The exhibit divides three and a half centuries of Jewish life into categories, including “The New World,” “Pioneers,” “Immigrant Neighborhoods,” “Modern Communities” and “New Identities.”

The stories include that of Joseph Simon, who lived in Lancaster, Pa., in the mid-1700s. He carried a miniature Torah scroll and ark when his business took him places where no Jewish community existed.

The Civil War found Jews on both sides of the North-South divide. The exhibit shows a stark photograph of a Union soldier wearing his yarmulka. Another soldier, Myer Levy, wrote a letter to his parents from the battlefront near Deep Bottom, Va.

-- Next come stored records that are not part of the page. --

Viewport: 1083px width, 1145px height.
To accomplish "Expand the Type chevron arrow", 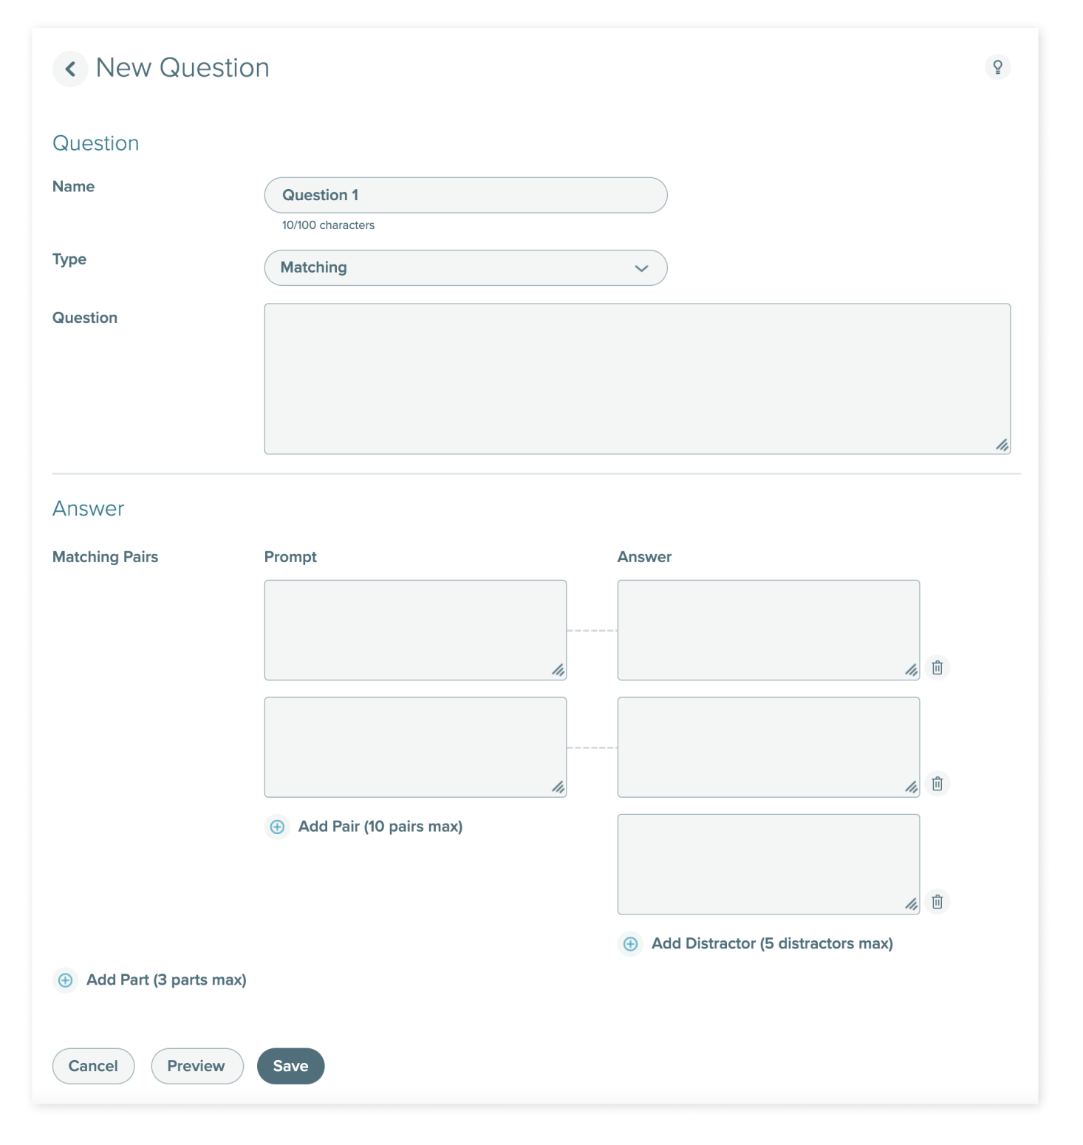I will [641, 268].
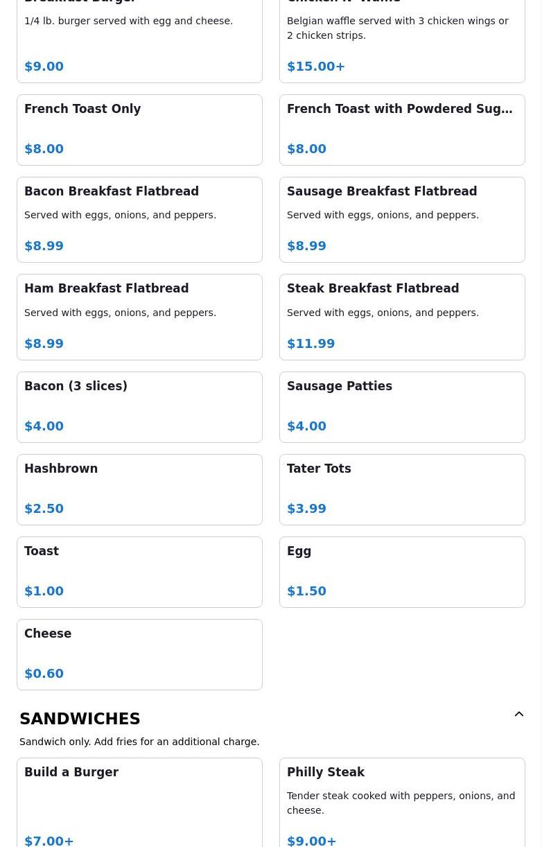Viewport: 542px width, 847px height.
Task: Select Steak Breakfast Flatbread for $11.99
Action: (x=402, y=317)
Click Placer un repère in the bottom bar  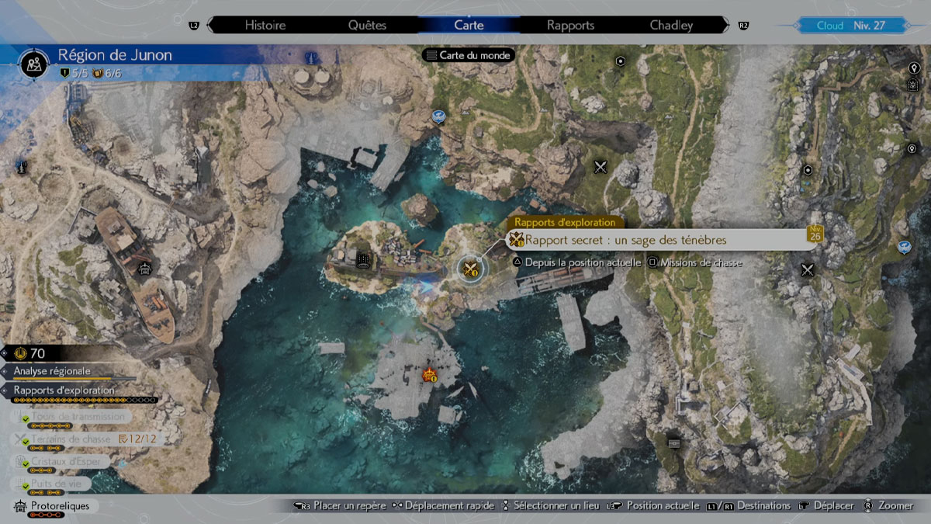tap(349, 505)
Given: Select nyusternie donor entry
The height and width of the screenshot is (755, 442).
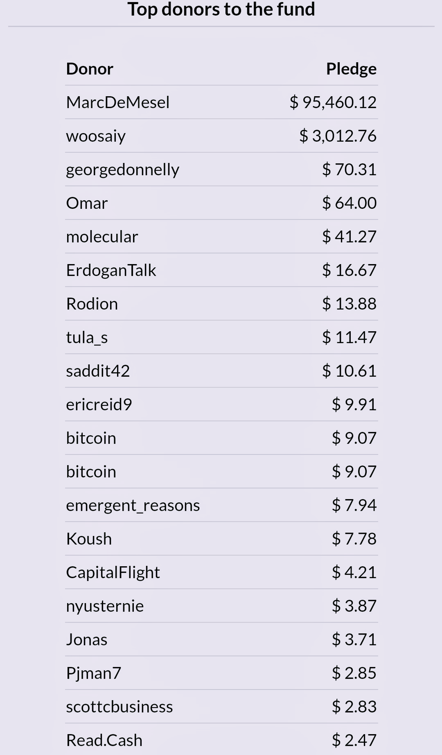Looking at the screenshot, I should click(x=105, y=606).
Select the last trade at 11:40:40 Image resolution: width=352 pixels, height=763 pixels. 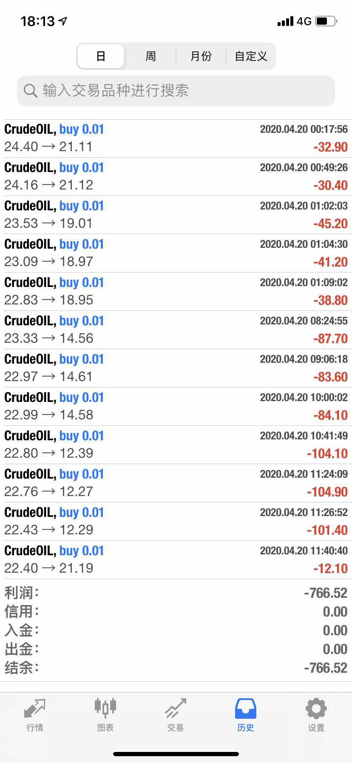(x=176, y=559)
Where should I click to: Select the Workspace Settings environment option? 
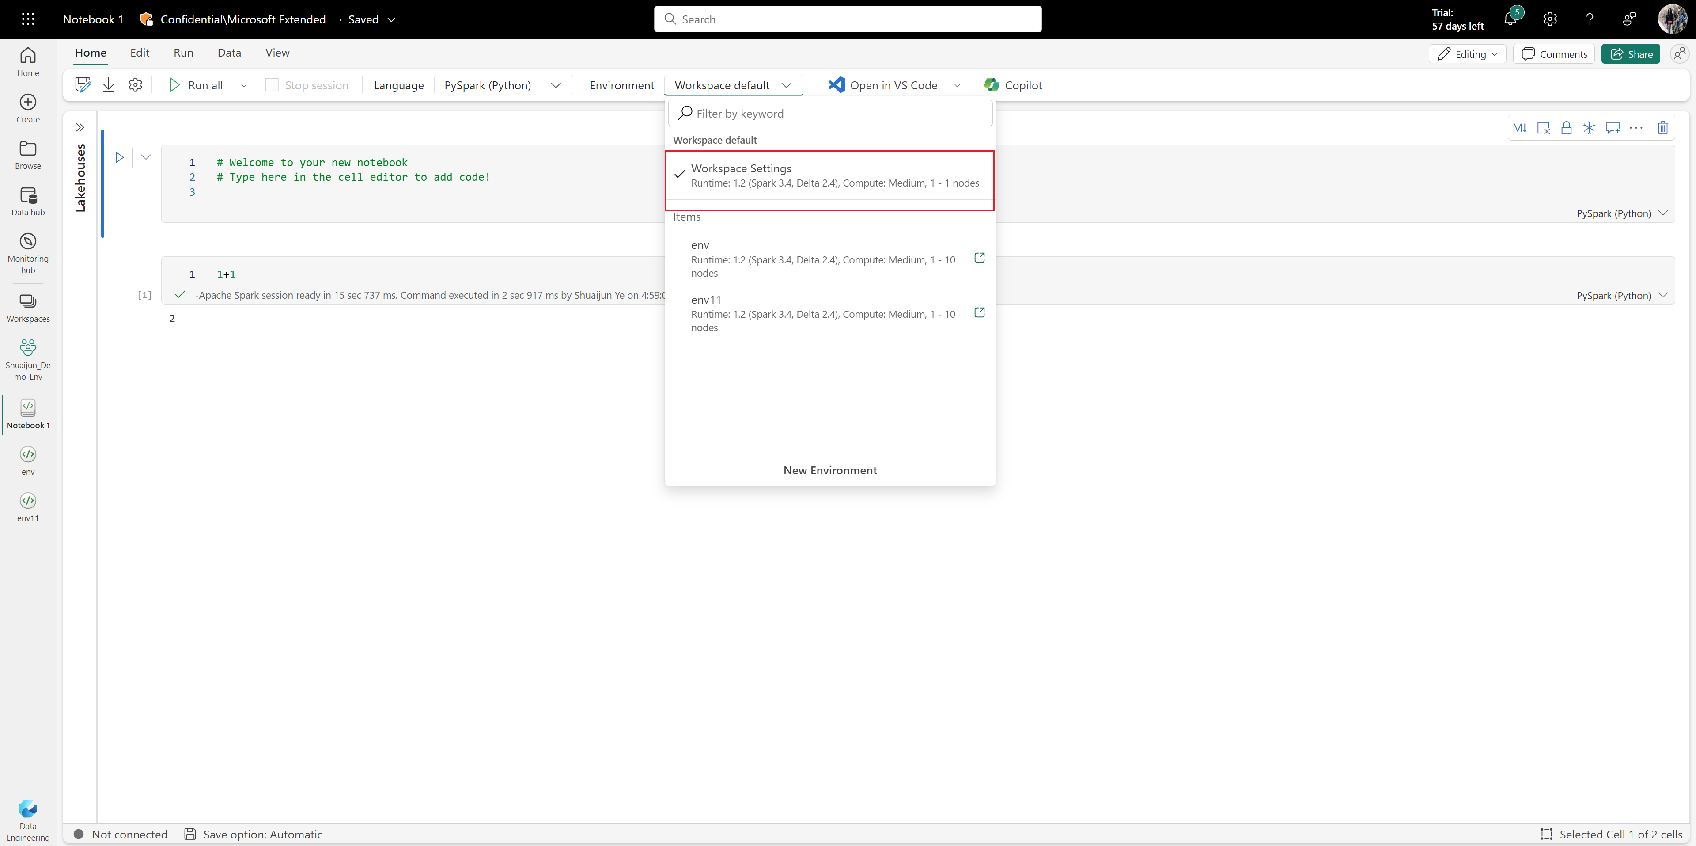830,174
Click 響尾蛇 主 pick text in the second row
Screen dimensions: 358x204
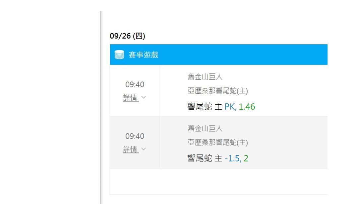point(205,158)
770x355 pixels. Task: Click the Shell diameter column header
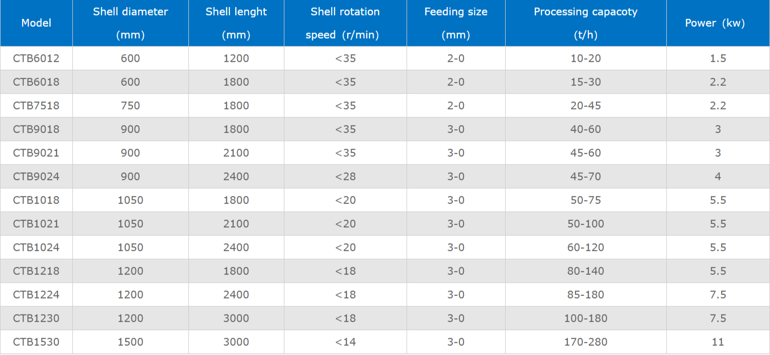[x=130, y=23]
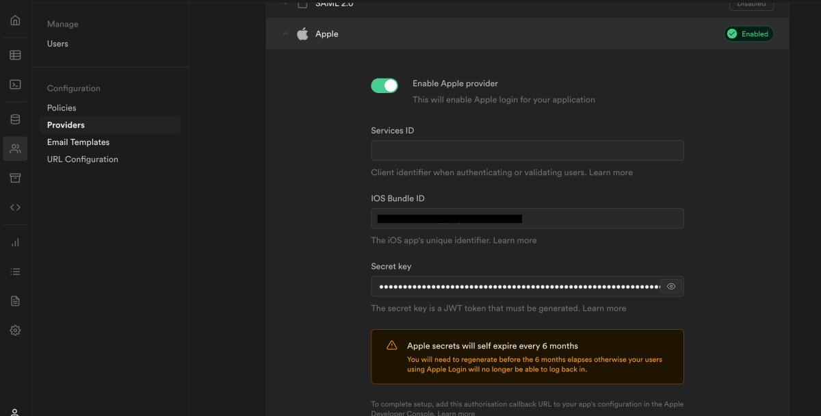Open the SQL Editor terminal icon
This screenshot has height=416, width=821.
pos(15,85)
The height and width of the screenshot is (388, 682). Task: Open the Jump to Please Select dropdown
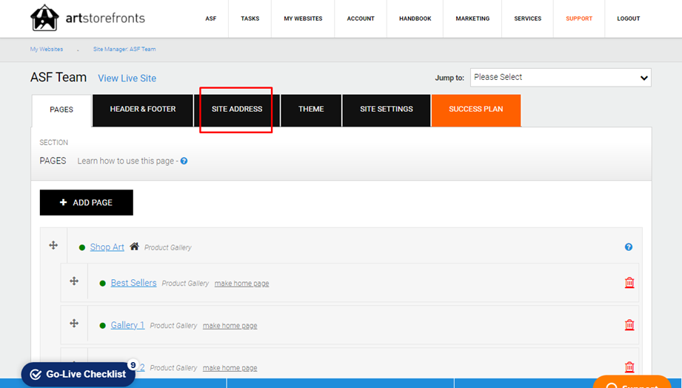561,78
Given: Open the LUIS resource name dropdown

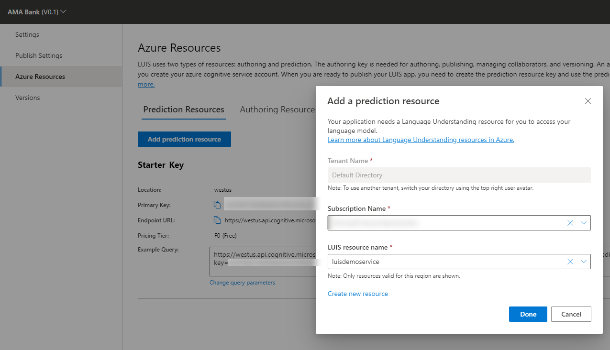Looking at the screenshot, I should (x=583, y=262).
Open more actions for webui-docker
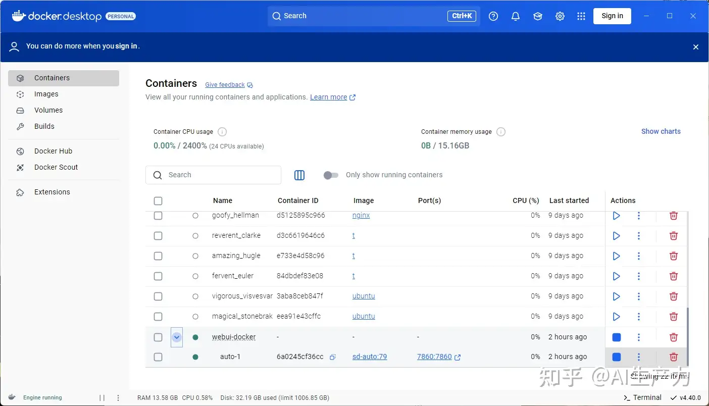The width and height of the screenshot is (709, 406). 638,337
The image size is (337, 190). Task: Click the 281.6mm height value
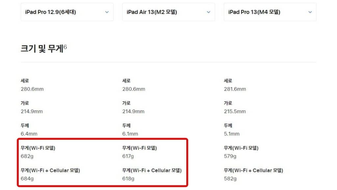pos(235,89)
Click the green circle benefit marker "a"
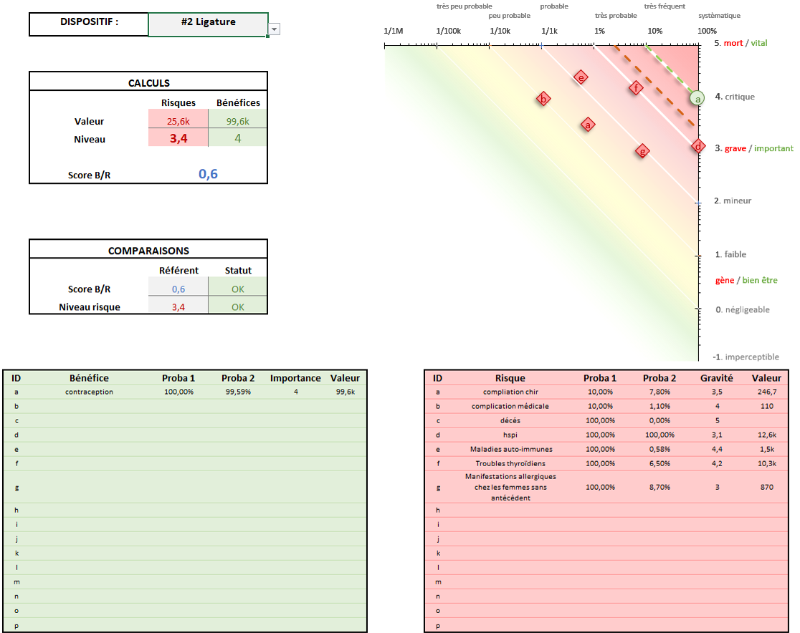 pyautogui.click(x=696, y=99)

Some Jewish immigrants, like Charles Oilfield, who settled in Santa Fe, N.M., in 1865, achieved prominence through their business acumen. Oilfield, whose magnificent patent desk is displayed in the exhibit, created one of the largest mercantile empires in the Southwest.

The exhibit, though beautifully mounted, seems over-ambitious and confusing in its effort to be all-inclusive. It jumps, for example, from the mid-19th century to the 1960s too quickly without adequately preparing the visitor for the transition.

Still, the message that there were and still are many ways to be Jewish, rings clear. For some, Jewish life centered around the synagogue, while for others Jewish identity was expressed through battling anti-Semitism, memories of the Holocaust, identification with Israel, or political activism on behalf of Israel, Soviet Jewry or the civil rights and feminist movements.

In 1975, Karen Mittelman, then a teen-ager, wrote a letter to the authors of “The Jewish Catalogue,” thanking them for sparking a new light in her Jewish quest.

“Your book was for me a truly beautiful interpretation of Jewish laws and values,” Mittelman wrote to the editors of the book that epitomized the countercultural “hands-on” Judaism described in the catalog.

Mittelman, the curator of the Philadelphia exhibit, was surprised when one of the editors, Richard Siegel, unearthed her letter.

Though Mittelman says it is embarrassing for her to read that letter now, she remembers that reading “The Jewish Catalogue” was a “real turning point in my life.”

Just as she was “swept up in that re-envisioning of American Judaism,” Mittelman says, “the sense of invention and remaking Judaism is what’s at the heart of this show. In every generation, Jews had to reinvent their place in America.”

Mittelman says that the current communal emphasis on Jewish identity influenced the museum’s decision to create this exhibit and it also influenced the discussion surrounding its development.

The hardest part, she says, was finding the right medium to speak to visitors to the show. The decision to go with personal stories and artifacts, rather than a lot of explanatory narrative, provides a “sense of connectedness,” Bloom says.

“These are the stories of everyday lives,” she says.

“It makes people realize that if these people are part of American Jewish history, then I am, too.”